President Donald Trump speaks at the White House in Washington, D.C., February 19, 2019. (Jim Young/REUTERS)

David writes:

the idea that anyone is treating this report as “win” for Trump, given the sheer extent of deceptions exposed (among other things), demonstrates that the bar for his conduct has sunk so low that anything other than outright criminality is too often brushed aside as relatively meaningless.

I disagree. It is, in fact, a “win” for Trump. The central question in American politics over the last two years — and, indeed, the central question that the investigation into Russian interference gradually evolved to answer — was not “is Donald Trump a good person?” or “is Donald Trump a liar?” or “is Donald Trump fit to be president?” or even “does Donald Trump behave well when under investigation?” It was “is Donald Trump a traitor who colluded with the Russian government to steal the 2016 election, and if not, did his campaign do so on his behalf?” The answer to that question — to those questions, in fact — is a resounding “No.”

That matters enormously, especially given that most of the media and pretty much the entire opposition party insisted that the opposite answer was forthcoming. To accept the “No” with a head-tilt and then move on quickly to the reiteration of what we already knew — that Trump is a terrible, dishonest, capricious person — seems churlish at best and illiberal at worst.

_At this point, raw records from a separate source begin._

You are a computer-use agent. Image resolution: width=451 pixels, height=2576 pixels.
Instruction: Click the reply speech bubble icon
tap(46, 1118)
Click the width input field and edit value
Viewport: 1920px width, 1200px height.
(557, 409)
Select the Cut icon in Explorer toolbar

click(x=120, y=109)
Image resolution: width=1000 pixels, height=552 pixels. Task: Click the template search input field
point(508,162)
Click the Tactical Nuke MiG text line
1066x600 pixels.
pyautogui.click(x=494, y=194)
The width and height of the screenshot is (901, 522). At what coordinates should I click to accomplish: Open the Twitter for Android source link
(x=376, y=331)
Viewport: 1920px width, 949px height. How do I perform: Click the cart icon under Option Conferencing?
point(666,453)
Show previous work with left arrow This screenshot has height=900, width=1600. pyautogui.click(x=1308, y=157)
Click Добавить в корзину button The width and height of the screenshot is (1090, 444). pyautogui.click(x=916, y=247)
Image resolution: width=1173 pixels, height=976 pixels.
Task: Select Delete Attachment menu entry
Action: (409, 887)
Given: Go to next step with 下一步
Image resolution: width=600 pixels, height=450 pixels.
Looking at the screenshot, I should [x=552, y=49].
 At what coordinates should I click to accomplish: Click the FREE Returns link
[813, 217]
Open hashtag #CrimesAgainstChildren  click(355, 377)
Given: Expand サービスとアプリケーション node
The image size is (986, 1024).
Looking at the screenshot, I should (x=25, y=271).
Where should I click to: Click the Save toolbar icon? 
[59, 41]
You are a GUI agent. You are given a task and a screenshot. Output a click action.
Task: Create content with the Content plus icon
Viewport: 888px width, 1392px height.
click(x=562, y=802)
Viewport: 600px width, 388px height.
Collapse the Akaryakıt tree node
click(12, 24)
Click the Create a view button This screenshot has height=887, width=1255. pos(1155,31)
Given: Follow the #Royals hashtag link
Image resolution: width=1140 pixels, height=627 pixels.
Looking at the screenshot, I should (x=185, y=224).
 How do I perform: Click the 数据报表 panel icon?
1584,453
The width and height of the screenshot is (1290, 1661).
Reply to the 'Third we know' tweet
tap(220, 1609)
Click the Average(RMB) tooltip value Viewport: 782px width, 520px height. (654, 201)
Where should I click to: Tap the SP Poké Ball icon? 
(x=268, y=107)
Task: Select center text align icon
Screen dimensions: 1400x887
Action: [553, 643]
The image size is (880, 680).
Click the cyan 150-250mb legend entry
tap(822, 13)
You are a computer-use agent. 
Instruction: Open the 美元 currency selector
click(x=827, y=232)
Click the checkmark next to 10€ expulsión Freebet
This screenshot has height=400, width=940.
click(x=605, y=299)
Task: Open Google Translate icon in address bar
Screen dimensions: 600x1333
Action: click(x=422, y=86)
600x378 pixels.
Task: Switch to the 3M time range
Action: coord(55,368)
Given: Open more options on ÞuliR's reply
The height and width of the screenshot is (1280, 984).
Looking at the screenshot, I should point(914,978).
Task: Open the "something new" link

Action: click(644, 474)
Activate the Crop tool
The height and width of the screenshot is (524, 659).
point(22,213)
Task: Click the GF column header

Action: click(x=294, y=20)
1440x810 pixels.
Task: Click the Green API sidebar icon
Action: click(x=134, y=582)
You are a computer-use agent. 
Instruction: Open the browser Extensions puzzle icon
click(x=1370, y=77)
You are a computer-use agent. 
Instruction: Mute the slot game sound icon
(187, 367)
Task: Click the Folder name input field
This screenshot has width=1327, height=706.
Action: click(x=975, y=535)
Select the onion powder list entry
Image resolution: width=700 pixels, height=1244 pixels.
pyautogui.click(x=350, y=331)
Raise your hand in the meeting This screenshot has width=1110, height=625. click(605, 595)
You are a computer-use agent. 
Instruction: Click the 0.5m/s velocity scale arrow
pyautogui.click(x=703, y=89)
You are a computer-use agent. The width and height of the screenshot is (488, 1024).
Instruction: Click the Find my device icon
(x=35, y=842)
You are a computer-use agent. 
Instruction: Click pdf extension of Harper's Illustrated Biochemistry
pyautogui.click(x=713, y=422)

Nothing David writes in his post is untrue per se. Nor, in a broader sense, is it irrelevant; these details are crucial when evaluating Trump in general. But it is not even close to being the point here; the equivalent, perhaps, of saying “well, okay, but he was no angel” when a criminal case against a “gangster” falls apart. Trump was accused of something specific and heinous. He didn’t do it. Switching instantly to “but what about?” strikes me as an unfair thing to do.